Data records.

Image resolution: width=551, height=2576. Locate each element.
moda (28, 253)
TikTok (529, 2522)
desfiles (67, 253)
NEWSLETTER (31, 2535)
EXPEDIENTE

About this exercise.
Restate every record word for word.

Result of this exercise.
Image resolution: width=551, height=2576. Locate each element.
moda (28, 253)
TikTok (529, 2522)
desfiles (67, 253)
NEWSLETTER (31, 2535)
EXPEDIENTE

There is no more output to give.